Tout le monde dans la rue a oublié ce joyau historique qu’était le palais Qasdoghli et ne connaît que l’école. C’est seulement grâce aux affrontements qui ont eu lieu à plusieurs reprises aux alentours de la place Simon Bolivar que ce palais a refait surface.
Plus de quatre mois après les dégradations faites au palais, situé place Simon Bolivar à quelques pas de la place Tahrir, le ministère d’Etat pour les Affaires des Antiquités a pris la décision de le sauver de la démolition à laquelle il était promis et de le restaurer pour lui faire retrouver sa beauté d’antan.
Car pour la seconde fois en quelques semaines, le palais Qasdoghli a pris feu après que de jeunes adolescents eurent lancé des cocktails Molotov sur la police. L’incendie a détruit les décorations et les gravures des murs et des plafonds. Les meubles antiques sont, eux aussi, partis en fumée.

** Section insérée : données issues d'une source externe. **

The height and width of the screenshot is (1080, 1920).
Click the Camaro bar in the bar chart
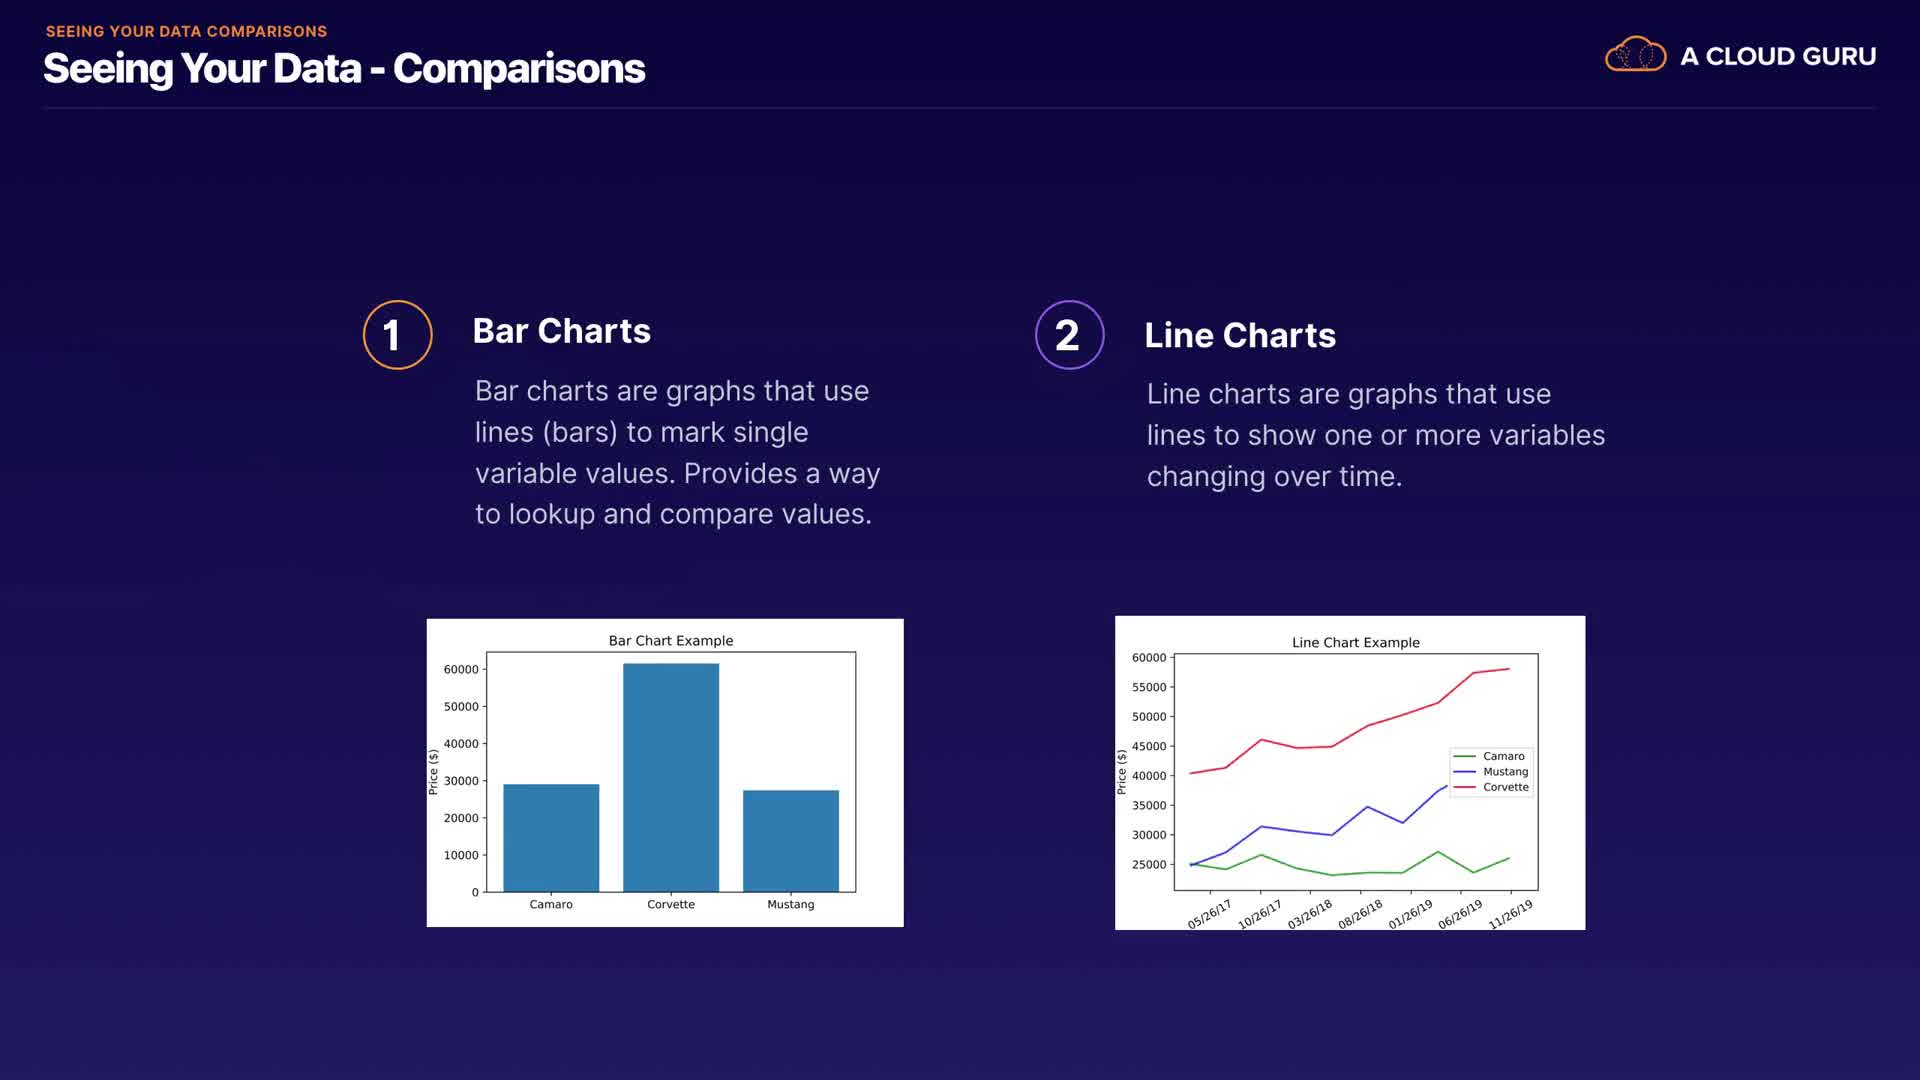point(551,837)
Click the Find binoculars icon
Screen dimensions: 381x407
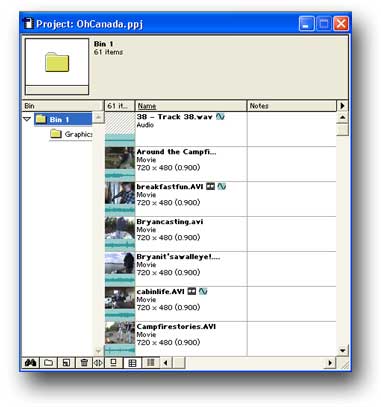[31, 363]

Par ailleurs, beaucoup d’objets de valeur comme des miroirs belges, des chandeliers et des tableaux anciens ont été volés. « Ce palais a une grande valeur historique et esthétique. Ses décorations, ses fresques florales, ses gravures sur marbre ou sur ivoire témoignent de la richesse de cet édifice », précise Mohamad Abdel-Aziz, directeur du projet de restauration du Caire historique et responsable de la restauration du palais Qasdoghli.
Le CSA mis en cause
Le ministre d’Etat pour les Affaires des Antiquités a révélé suite au premier incendie que l’édifice était enregistré en tant que monument islamique et copte. Mais son contenu (meubles, lustres, miroirs …) ne figure pas dans les registres du Conseil Suprême des Antiquités (CSA). Un oubli qui a suscité de nombreuses critiques de la part des spécialistes qui estiment que les meubles et autres ornements qu’abrite le palais ont au moins autant de valeur que l’édifice lui-même.

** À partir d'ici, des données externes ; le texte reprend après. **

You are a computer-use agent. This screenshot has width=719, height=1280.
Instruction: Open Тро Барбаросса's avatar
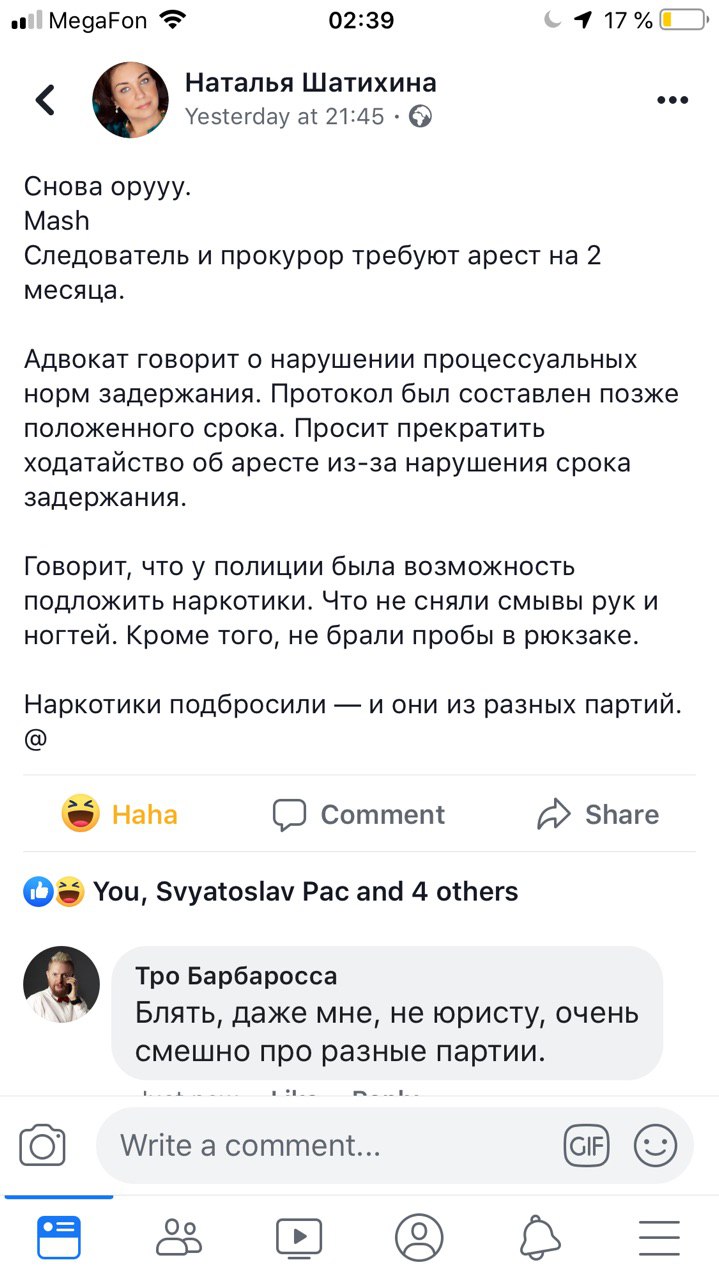(x=62, y=984)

D’après Mohsen Abdel-Ghaffar, archéologue, les pièces qui se trouvaient dans le palais ne pourront jamais être retrouvées car rien n’était enregistré au CSA. Impossible donc d’établir un inventaire des objets volés. « On retrouvera tout dans quelque temps dans les salles de vente aux enchères en Europe sans pouvoir prouver quoi que ce soit. C’est dommage », se lamente Abdel-Ghaffar.
Construit en 1900, le palais appartenait à un millionnaire grec, Emmanuel Qalisdogi. C’est l’architecte français Matasek qui l’a bâti selon le style byzantin. La superficie totale du palais est de 2 000 m2 répartis en trois étages. « Il était à son époque l’un des plus somptueux palais du quartier de Garden City. Son ameublement de luxe n’existait que dans les palais royaux, à l’instar des cheminées géantes, des colonnes en bois sculptées en forme d’oiseaux ou de plantes et des ornements en cuivre ou en bois incrustés en ivoire. Les tableaux signés des plus grands peintres de l’époque abondaient aussi dans le palais », précise le responsable de la restauration.

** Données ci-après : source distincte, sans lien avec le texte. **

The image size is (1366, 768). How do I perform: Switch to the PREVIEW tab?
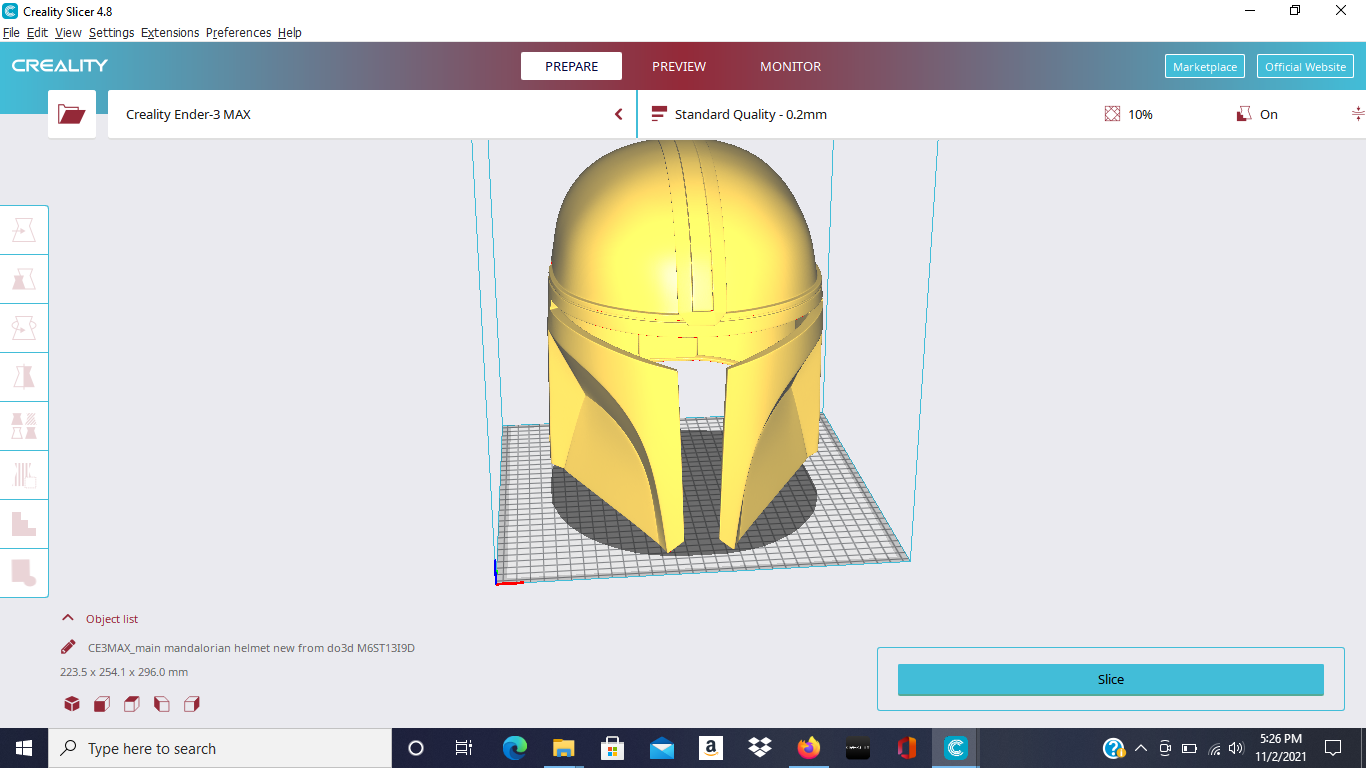pos(679,66)
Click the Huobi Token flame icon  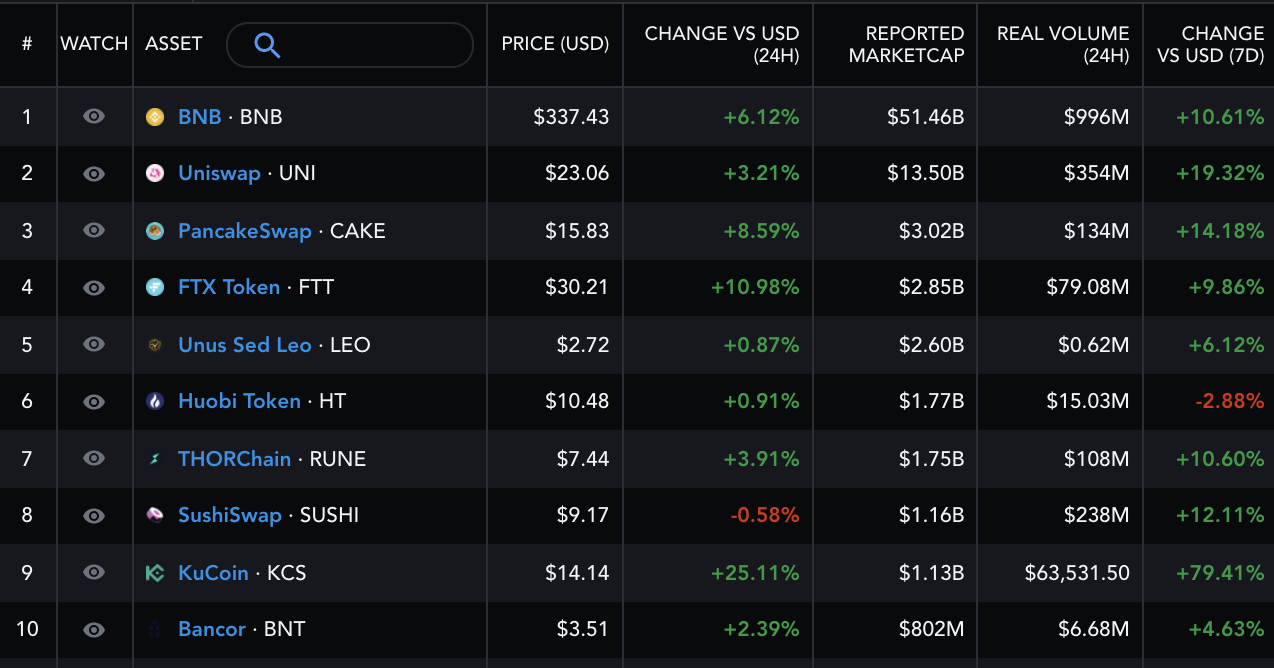click(x=155, y=402)
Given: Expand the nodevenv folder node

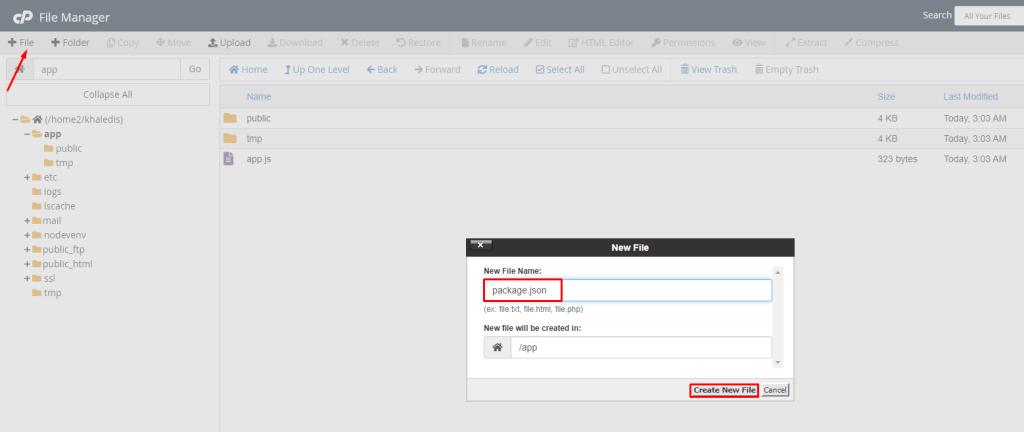Looking at the screenshot, I should [x=27, y=235].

Selon lui, le palais aurait été vendu par les héritiers de l’homme d’affaires grec à un Egyptien. Plus tard, il devint la résidence du consul britannique en Egypte avant d’être utilisé comme siège de l’ambassade des Etats-Unis. A partir de 1947, il est exploité par le ministère de l’Education et de l’Enseignement qui le transforme en collège : Qasr Al-Doubara Al-Sanawiya. Après la Révolution de 1952, il devient une école préparatoire pour les filles.
En 2009, le palais est fermé et l’école évacuée ailleurs dans l’objectif de le restaurer. Mais le manque de financement et les troubles politiques ont sans cesse repoussé les débuts des travaux. Ceux-ci devraient commencer dans les mois à venir.